In 1938 he returned to Ceylon (Sri Lanka) at the request of his family to manage the family estates.

Ivan was a complete contrast. He was easily excited and tense, and acted on the spur of the moment. However, he possessed a clean conscience. He had nothing to hide. I remember an occasion when a classmate of his, a priest, visited him upon his return from a government scholarship in the UK. After a few minutes of mutual greetings, Ivan started relating stories of his escapades in the UK and ended by saying: "I have made my confession, now it’s your turn to absolve me!" The priest smiled and blessed him saying, "I haven’t heard many confessions but yours is the best so far!"

On another unforgettable occasion, Ivan had an argument with Fr Peter Pillai OMI. Ivan said something outlandish which provoked Fr Pillai to say, "Ivan, at least respect my qualifications!" Ivan was nonplussed and apologized. "Father, please forgive me, I am sorry," he said. Fr Peter replied: "My forgiveness is always there. May God bless you!"

Ivan and I were given two large stalls to be decorated for the Colombo Plan Exhibition. After two weeks the contractor came to inspect our work to find Ivan and his team missing. Tins of paints and brushes were scattered all over, unattended. Ivan had taken his men for a beer and buriyani feed! Though the work was only half-completed the contractor gave Ivan the agreed amount of 4,000 rupees and terminated his work saying, "If I keep you I will not be able to have any control on my workers!" Two weeks later, Ivan was broke. When a friend asked him what had happened to such a large sum of money, he replied: "Can’t I spend in two weeks what I earned in two weeks?"

These anecdotes of Ivan’s life as a young artist describe his character. Other incidents have been touched upon elsewhere and so there is no need for me to repeat them here.

To connect the lives of Harry, Ivan and mine, I need to say something about my family.

After my father’s death when I was still an infant, an uncle became our sole benefactor.
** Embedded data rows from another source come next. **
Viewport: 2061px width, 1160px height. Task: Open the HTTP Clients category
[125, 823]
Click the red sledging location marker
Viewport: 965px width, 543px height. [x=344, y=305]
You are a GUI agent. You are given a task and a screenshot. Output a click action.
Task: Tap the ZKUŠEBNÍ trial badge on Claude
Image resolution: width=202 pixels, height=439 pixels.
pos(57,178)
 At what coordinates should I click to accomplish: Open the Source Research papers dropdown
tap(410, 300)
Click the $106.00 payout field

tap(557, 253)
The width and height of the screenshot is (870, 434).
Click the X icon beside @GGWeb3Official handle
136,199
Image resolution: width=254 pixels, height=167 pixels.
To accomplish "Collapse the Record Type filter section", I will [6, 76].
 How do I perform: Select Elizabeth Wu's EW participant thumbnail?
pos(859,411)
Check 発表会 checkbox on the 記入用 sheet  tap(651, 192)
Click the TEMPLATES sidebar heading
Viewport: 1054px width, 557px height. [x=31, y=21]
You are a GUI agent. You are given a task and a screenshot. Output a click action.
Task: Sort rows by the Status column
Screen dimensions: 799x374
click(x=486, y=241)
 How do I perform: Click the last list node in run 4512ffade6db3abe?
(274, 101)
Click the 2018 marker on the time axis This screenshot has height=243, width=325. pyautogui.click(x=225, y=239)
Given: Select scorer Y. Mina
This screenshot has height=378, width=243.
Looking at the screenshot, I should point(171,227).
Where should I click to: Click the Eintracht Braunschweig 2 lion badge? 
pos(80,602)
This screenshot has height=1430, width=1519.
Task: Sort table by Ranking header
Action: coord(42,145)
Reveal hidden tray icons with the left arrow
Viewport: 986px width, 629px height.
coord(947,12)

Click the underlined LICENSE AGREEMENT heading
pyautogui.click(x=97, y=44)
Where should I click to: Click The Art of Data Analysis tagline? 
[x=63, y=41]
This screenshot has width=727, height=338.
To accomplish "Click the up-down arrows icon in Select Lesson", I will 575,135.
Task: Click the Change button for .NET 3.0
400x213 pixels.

He was my mother’s brother, Marshall de Costa, a government surveyor living in Kotahena. As my mother could not look after me, a baby and my two elder brothers, our uncle took my eldest brother, aged six years at the time, and had him admitted to St Benedict’s College.

I started school when I was seven years and I remember travelling to the Matara convent with the next door children in their buggy cart.

When I was nine I fell seriously ill with double-pneumonia and it took months for me to recover. This eventually led to our family shifting to Dehiwela where our uncle had purchased a house. We left Matara, our birth-place, for good. My two brothers and I were admitted to St Peter’s College as the closest Catholic school to us. It was providential that my elder brother, Edmund, was in the same class as Lester, Ivan’s brother. As both were interested in books they became close friends and visited each otherhomes often, even after they had left school.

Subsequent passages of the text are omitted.